In an exhibition of intensity that’s rarely seen in performances on the sitar, Shujaat Husain Khan gave a masterful display of exactly how personal the connection can be between man, instrument and tradition.
In more than two hours of music-making spread over two sets, Khan and tabla master Zakir Hussain treated a full house to expansive improvisational journeys that were trance-inducing one moment and jaw-dropping the next, a full run of the dark and light qualities of Indian ragas.
The droning qualities of the sitar were the first sounds emphasized by Khan, performing without percussion. Once Hussain entered the picture, the music got spectacularly more vivid.
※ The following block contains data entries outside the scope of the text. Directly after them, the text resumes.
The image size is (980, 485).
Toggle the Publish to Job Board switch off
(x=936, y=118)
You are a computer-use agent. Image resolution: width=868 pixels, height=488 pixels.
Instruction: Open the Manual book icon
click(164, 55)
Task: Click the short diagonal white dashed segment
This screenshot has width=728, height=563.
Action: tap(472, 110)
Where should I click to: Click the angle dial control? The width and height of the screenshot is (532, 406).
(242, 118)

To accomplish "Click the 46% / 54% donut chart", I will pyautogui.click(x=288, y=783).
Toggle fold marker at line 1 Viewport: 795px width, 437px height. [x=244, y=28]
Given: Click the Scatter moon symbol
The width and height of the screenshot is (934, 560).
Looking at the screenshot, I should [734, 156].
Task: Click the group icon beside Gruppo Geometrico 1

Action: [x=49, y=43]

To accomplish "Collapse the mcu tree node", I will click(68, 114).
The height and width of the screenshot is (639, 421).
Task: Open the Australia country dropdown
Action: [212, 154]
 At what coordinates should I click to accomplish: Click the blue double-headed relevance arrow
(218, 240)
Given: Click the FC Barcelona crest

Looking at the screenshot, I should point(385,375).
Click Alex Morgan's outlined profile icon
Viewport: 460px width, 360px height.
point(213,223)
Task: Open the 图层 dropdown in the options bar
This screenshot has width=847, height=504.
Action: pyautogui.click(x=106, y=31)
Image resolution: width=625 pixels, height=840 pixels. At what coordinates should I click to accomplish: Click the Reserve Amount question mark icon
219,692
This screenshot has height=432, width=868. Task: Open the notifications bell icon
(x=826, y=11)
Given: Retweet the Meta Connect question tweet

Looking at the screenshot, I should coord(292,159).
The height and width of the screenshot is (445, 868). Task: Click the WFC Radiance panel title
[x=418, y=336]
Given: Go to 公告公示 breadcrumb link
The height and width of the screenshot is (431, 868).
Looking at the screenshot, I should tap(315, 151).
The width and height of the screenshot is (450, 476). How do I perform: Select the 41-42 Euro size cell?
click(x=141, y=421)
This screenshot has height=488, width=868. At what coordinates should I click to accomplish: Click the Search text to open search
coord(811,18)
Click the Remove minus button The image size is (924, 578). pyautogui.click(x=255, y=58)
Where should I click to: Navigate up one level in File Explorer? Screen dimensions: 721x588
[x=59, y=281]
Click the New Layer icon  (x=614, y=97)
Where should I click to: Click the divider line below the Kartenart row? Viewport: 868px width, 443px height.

Intriguingly, neither musician followed the other; instead they operated side-by-side as equals, and once they built up the speed on their instruments, the musicianship was simply astounding.
Khan’s highly personal style involves a considerable amount of note-bending that bridges his improvisational runs and adds a little sting to each series of improvisations. Khan, recognized as a Northern Indian classical virtuoso, has been a visiting professor at UCLA’s school of enthomusicology since 1996.
Last week, the school launched a label and made “Shujaat Khan Legacy” its first release. Previously, his best-known work was with the group Ghazal, which made two arresting albums for Shanachie. And in the second set Saturday, the lightness of that album’s ragas permeated the mood of the music.
For his part, Hussain was an absolute delight, sparking musical dialogues with drumming interludes that bobbed and weaved with the melody. His tuned tablas provided extra depth to the music at every turn, giving his speedy runs a wide sonic range and at one point slowly echoed the sensation of cascading water. Hussain is always an invigorating performer, seemingly light years away from his work with Ravi Shankar and the Indian-jazz fusion unit Shakti, yet never showy or out of step.